◆ YOUR GOAL: Please retype the data below in full.

◆ Saved data entries:
──────

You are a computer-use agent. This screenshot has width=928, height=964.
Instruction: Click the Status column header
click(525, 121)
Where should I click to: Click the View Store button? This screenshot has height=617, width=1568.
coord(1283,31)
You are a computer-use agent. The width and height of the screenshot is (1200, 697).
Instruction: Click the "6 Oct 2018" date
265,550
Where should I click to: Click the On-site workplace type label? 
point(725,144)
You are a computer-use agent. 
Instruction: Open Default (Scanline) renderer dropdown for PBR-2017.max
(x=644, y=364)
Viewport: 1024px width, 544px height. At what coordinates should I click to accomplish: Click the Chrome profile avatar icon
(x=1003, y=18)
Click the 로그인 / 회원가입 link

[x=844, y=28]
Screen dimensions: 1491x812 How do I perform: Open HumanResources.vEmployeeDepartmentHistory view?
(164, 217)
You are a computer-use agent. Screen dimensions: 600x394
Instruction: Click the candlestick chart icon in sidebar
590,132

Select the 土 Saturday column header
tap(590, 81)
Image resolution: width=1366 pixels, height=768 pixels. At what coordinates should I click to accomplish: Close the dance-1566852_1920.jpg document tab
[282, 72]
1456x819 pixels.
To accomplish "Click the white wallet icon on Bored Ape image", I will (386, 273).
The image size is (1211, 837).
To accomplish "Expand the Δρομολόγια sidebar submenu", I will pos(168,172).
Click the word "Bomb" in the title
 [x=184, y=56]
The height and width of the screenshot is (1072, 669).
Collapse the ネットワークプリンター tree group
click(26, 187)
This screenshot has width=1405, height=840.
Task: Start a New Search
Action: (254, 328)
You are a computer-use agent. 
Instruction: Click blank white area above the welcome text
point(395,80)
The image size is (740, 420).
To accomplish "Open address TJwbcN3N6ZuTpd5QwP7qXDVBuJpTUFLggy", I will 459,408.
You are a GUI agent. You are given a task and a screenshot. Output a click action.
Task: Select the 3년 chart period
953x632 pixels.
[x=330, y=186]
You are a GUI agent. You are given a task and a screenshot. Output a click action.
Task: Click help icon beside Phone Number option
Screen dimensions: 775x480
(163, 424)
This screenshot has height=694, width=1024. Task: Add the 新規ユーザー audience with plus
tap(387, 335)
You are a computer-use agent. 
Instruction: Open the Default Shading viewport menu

──────

◆ RESULT BELOW:
You are a computer-use agent. This screenshot has width=928, height=964.
Instruction: Click the Status column header
click(525, 121)
Where should I click to: Click the View Store button? This screenshot has height=617, width=1568.
coord(1283,31)
You are a computer-use agent. The width and height of the screenshot is (1200, 697).
Instruction: Click the "6 Oct 2018" date
265,550
Where should I click to: Click the On-site workplace type label? 
point(725,144)
You are a computer-use agent. 
Instruction: Open Default (Scanline) renderer dropdown for PBR-2017.max
(x=644, y=364)
Viewport: 1024px width, 544px height. At what coordinates should I click to accomplish: Click the Chrome profile avatar icon
(x=1003, y=18)
Click the 로그인 / 회원가입 link

[x=844, y=28]
Screen dimensions: 1491x812 How do I perform: Open HumanResources.vEmployeeDepartmentHistory view?
(164, 217)
You are a computer-use agent. Screen dimensions: 600x394
Instruction: Click the candlestick chart icon in sidebar
590,132

Select the 土 Saturday column header
tap(590, 81)
Image resolution: width=1366 pixels, height=768 pixels. At what coordinates should I click to accomplish: Close the dance-1566852_1920.jpg document tab
[282, 72]
1456x819 pixels.
To accomplish "Click the white wallet icon on Bored Ape image", I will (386, 273).
The image size is (1211, 837).
To accomplish "Expand the Δρομολόγια sidebar submenu", I will pos(168,172).
Click the word "Bomb" in the title
 [x=184, y=56]
The height and width of the screenshot is (1072, 669).
Collapse the ネットワークプリンター tree group
click(26, 187)
This screenshot has width=1405, height=840.
Task: Start a New Search
Action: (254, 328)
You are a computer-use agent. 
Instruction: Click blank white area above the welcome text
point(395,80)
The image size is (740, 420).
To accomplish "Open address TJwbcN3N6ZuTpd5QwP7qXDVBuJpTUFLggy", I will 459,408.
You are a GUI agent. You are given a task and a screenshot. Output a click action.
Task: Select the 3년 chart period
953x632 pixels.
[x=330, y=186]
You are a GUI agent. You are given a task and a screenshot. Output a click action.
Task: Click help icon beside Phone Number option
Screen dimensions: 775x480
(163, 424)
This screenshot has height=694, width=1024. Task: Add the 新規ユーザー audience with plus
tap(387, 335)
You are a computer-use agent. 
Instruction: Open the Default Shading viewport menu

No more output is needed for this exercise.